Labor in the Gobal South

 

A global, interdisciplinary graduate student research conference

May 27 - 28, 2011

Covel Commons - UCLA Campus

 

 

It is critical to reexamine the position of labor in the global South, in the context of momentous changes underway in the global economic and political order. Consider some of those changes: Newly rising powers, such as Brazil, China, and South Africa, are assuming greater roles. Increasing numbers of voices are questioning neoliberal prescriptions and market fundamentalist solutions, and pushing for a broader conception of development that includes social as well as economic dimensions. New movements for democracy are stirring in the Middle East, along with continuing struggles over the degree and nature of democracy across Asia, Africa, and Latin America. At the same time, informal and irregular employment continue to make up a huge proportion of jobs in the global South, and the fickleness of global capital flows undermines attempts to carry out sustainable development and upgrade job quality. The UN estimates that over 200 million people world-wide are international migrants (above all from poorer to richer countries), and migrant remittances constitute a major income strategy for families and indeed whole countries in the South.

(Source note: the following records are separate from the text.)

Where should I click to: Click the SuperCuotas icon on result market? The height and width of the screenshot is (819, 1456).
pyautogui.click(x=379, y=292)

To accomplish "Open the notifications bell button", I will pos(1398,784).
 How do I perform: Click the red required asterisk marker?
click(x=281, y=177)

In this context, it is important to take stock of the state of work and workers in the global South, and to share best practices and critiques of strategies to upgrade jobs and empower workers. This conference will bring together graduate students from the United States and around the world to bring their own research to bear on these issues. The goal is not just to exchange information, but to advance discussions about strategies and solutions. To this end, graduate student presentations, which will make up the bulk of conference content, will be supplemented by innovative labor-related practitioners from the South, in addition to senior academics from the United States.

This event is presented by the UCLA Institute for Research on Labor and Employment and co-sponsored by the UCLA Center for International Business Education and Research (CIBER).